The 2016 Southeastern United States gasoline shortage was a phenomenon caused by the 2016 Colonial Pipeline Leak and the resulting panic buying in which many gas stations across six states had entirely run out of gasoline, causing price hikes, halts of services, and several declarations of states of emergency.

On Monday, September 12, 2016, a leak occurred in Shelby County, Alabama, spilling an estimated 350,000 US gallons of summer-grade gasoline, requiring a partial shutdown of the pipeline, and causing gas shortages in much of the Southeastern United States. Six states were affected (Alabama, Georgia, Tennessee, North Carolina, South Carolina, and Virginia), with Alabama, Tennessee, North Carolina and Georgia declaring states of emergency. These declarations eliminated certain size and weight restrictions on vehicles carrying gasoline, and the hours during which they are allowed to deliver.

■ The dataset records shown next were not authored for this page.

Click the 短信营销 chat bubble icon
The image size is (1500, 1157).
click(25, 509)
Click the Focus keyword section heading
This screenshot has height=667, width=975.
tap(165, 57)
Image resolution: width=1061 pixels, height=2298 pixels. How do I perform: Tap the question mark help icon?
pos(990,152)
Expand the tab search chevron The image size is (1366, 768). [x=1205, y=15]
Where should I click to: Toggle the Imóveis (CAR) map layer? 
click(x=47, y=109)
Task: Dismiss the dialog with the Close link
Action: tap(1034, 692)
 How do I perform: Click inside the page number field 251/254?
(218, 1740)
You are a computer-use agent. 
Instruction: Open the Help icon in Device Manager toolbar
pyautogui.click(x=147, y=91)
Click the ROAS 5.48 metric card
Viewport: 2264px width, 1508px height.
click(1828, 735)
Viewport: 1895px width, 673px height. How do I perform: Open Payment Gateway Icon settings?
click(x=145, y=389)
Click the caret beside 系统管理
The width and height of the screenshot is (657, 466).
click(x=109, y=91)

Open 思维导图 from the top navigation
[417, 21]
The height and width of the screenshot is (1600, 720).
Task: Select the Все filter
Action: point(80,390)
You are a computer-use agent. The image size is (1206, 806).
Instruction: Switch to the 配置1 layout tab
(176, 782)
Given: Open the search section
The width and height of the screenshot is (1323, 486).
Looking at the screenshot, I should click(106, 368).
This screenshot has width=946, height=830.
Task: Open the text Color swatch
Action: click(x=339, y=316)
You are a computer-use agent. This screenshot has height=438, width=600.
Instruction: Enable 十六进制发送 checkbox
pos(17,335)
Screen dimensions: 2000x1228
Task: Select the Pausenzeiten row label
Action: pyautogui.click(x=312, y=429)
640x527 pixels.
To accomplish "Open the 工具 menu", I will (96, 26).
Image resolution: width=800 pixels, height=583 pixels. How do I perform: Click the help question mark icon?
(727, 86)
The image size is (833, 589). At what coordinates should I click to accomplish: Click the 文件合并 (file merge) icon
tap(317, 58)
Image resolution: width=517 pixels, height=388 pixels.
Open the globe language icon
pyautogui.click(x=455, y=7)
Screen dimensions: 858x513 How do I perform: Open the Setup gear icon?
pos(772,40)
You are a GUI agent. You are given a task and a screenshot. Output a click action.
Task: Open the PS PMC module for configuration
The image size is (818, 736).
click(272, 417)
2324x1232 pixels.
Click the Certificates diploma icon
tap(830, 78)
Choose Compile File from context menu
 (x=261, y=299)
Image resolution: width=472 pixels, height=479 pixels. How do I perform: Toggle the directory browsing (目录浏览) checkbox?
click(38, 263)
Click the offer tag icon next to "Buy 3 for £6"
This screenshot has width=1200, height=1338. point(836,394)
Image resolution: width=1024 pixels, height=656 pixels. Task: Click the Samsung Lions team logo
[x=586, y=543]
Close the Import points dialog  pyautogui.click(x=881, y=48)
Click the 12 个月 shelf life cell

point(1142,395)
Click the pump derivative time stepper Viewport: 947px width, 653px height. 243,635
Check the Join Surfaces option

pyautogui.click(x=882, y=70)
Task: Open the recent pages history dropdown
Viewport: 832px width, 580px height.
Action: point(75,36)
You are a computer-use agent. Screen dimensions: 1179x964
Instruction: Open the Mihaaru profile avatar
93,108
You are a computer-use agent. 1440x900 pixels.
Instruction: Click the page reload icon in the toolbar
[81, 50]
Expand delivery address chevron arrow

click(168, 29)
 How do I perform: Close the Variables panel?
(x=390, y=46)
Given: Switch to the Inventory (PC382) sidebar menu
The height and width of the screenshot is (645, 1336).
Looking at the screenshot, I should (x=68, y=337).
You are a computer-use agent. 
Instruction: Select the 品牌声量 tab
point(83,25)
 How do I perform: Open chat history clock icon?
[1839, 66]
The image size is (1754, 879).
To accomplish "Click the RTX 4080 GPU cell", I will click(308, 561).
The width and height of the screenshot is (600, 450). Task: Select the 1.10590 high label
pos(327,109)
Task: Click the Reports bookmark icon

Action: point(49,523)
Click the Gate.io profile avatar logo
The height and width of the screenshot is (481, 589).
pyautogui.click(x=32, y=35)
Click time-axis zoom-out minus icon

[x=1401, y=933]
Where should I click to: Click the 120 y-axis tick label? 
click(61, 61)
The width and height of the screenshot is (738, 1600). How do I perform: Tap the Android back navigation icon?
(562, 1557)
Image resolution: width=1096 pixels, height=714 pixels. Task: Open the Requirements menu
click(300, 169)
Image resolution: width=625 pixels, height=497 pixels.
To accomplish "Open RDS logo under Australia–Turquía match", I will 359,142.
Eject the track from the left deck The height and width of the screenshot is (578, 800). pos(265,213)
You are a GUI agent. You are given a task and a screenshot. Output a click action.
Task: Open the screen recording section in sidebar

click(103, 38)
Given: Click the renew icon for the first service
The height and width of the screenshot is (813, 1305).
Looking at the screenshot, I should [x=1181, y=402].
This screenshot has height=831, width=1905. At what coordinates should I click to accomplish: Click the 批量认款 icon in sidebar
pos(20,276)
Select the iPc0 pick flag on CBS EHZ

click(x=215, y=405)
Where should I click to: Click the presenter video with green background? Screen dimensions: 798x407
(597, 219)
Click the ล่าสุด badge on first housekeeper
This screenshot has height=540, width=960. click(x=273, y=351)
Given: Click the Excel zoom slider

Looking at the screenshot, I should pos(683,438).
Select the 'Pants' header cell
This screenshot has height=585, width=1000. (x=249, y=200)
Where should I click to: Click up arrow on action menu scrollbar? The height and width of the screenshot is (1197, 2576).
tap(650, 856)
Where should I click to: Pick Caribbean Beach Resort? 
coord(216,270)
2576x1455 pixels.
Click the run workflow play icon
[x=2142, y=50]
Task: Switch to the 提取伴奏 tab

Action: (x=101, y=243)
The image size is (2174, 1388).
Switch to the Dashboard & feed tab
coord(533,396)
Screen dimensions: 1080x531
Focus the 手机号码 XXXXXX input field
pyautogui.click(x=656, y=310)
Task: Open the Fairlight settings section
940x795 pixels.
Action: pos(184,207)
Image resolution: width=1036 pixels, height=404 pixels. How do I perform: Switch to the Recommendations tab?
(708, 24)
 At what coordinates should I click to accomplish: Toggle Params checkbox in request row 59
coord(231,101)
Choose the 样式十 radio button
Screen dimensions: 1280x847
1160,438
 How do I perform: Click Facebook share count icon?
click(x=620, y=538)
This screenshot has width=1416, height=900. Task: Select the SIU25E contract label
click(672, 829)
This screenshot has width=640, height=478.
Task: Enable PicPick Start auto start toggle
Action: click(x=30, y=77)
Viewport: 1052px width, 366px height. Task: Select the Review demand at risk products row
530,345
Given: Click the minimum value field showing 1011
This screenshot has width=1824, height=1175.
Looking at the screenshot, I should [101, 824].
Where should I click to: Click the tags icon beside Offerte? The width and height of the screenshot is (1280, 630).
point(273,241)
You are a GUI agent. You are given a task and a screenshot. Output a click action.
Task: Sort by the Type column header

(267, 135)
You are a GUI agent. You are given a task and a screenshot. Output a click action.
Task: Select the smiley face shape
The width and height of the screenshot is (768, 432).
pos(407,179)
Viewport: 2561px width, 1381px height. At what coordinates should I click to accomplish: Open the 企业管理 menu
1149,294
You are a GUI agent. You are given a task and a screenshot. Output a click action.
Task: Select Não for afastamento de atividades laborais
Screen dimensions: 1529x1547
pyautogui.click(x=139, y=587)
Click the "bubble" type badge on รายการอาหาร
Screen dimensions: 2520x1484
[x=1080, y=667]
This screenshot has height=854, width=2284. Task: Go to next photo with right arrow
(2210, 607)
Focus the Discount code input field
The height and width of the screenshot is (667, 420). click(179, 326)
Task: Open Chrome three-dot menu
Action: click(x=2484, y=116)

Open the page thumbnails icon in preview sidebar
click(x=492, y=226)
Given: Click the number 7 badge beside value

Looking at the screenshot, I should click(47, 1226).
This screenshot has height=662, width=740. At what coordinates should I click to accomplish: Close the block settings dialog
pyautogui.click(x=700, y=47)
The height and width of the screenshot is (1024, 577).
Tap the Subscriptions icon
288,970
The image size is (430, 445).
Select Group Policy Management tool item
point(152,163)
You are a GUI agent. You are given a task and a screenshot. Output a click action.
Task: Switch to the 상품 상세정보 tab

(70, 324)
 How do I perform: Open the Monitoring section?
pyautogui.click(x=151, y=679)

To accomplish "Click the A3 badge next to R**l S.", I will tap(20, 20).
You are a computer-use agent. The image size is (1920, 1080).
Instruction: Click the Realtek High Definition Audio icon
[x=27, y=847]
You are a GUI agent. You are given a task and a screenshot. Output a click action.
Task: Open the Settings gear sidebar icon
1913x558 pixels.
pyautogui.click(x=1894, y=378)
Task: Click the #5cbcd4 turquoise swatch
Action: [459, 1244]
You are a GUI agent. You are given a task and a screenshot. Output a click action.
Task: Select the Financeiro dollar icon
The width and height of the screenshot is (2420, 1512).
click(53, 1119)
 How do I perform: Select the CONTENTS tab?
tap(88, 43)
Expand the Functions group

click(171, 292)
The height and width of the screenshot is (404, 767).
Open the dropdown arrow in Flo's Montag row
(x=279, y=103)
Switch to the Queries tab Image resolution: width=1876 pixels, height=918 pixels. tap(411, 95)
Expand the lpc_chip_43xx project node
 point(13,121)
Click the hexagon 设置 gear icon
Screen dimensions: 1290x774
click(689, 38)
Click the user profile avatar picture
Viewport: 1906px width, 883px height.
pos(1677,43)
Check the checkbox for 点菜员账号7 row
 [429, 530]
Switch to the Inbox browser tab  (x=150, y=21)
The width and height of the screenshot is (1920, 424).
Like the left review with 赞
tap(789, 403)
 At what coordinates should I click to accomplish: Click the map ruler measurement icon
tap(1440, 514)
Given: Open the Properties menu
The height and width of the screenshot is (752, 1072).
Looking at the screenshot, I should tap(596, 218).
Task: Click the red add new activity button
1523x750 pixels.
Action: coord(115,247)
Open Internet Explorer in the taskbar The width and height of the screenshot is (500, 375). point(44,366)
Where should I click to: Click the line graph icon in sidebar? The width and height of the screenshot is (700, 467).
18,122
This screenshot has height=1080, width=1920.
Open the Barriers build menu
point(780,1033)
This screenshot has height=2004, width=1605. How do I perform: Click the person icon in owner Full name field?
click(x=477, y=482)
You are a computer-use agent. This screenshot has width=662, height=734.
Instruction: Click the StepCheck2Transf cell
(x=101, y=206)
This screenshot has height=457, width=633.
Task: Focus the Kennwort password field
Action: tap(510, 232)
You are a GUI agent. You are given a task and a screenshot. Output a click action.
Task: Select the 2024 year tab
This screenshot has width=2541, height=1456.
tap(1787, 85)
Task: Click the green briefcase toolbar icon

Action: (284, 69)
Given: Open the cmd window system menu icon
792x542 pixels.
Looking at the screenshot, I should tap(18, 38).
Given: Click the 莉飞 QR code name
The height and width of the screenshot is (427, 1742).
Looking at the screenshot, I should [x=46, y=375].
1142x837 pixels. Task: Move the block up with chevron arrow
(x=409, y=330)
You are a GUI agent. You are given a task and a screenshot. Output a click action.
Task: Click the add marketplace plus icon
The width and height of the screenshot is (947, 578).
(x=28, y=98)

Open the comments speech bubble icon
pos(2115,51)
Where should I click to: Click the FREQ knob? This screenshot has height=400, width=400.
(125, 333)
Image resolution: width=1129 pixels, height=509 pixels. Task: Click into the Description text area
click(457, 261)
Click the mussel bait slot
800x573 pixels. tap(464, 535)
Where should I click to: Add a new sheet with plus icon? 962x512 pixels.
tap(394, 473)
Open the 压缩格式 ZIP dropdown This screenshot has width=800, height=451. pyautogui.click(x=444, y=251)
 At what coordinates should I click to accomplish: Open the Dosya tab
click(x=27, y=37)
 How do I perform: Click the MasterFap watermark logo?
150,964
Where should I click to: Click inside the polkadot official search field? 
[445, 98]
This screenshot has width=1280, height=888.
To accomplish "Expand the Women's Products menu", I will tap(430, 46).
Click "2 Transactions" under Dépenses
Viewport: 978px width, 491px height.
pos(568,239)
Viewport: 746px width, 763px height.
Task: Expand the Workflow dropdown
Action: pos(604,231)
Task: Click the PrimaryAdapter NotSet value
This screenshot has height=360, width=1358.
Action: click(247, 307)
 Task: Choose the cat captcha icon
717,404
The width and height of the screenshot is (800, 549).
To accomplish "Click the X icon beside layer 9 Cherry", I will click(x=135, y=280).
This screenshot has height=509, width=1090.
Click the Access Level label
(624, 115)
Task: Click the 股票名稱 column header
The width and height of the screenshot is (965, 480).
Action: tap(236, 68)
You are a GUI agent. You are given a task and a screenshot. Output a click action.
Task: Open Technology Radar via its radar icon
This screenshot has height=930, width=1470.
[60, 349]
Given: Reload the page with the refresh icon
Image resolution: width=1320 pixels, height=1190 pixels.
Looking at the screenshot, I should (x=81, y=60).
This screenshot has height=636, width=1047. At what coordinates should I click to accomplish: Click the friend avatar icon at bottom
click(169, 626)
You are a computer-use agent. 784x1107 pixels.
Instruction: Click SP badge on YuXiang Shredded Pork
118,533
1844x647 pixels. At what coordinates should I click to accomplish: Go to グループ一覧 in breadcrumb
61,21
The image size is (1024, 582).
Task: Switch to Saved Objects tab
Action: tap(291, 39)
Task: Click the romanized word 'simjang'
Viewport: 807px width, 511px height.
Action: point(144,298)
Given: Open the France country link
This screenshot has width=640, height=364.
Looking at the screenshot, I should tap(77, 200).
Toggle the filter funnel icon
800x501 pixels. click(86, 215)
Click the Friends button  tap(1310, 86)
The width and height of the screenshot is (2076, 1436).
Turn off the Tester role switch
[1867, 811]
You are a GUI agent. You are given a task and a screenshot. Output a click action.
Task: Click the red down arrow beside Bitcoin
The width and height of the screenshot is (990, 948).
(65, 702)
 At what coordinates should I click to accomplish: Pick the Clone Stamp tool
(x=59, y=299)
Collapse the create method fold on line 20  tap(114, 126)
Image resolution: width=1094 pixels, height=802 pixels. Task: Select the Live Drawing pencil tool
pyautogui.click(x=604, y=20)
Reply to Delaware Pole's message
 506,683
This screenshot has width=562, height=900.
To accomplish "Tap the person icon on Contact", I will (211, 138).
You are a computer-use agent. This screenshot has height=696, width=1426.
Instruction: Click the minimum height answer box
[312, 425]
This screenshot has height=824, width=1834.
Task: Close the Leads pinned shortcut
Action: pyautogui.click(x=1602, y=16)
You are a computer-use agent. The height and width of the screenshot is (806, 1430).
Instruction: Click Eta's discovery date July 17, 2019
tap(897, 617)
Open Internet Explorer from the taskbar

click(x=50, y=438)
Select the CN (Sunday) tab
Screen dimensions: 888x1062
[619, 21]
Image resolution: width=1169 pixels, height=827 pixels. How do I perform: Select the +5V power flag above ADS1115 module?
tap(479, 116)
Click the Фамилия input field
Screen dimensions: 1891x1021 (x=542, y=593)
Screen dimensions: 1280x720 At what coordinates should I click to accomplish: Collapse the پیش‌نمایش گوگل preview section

Many gas stations in the affected regions entirely ran out of gas. Panic buying greatly contributed to this.

== History ==
The Colonial Pipeline leak in Shelby County, Alabama was first detected on September 9. By September 17, the affected regions began experiencing gas shortages due to the leak and panic buying. Colonial announced the construction of a bypass pipeline, which was completed on September 21. Whilst flow was now at optimal rates, Colonial claimed it would be "several days" before processed fuel reached and replenished affected areas.

== Government response ==
On September 13, Georgia governor Nathan Deal declared a state of emergency. On September 15, Alabama governor Robert J. Bentley declared a state of emergency. The pipeline was shut down on September 16, and federal regulators began investigating the cause of the leak. North Carolina governor Pat McCrory, Tennessee governor Bill Haslam and South Carolina governor Nikki Haley all declared states of emergency, allowing fuel tankers to work longer hours to maintain the availability of gasoline.

On September 21, the states of North Carolina and Virginia declared their states of emergency over upon the news of the Colonial Pipeline's completion of the bypass.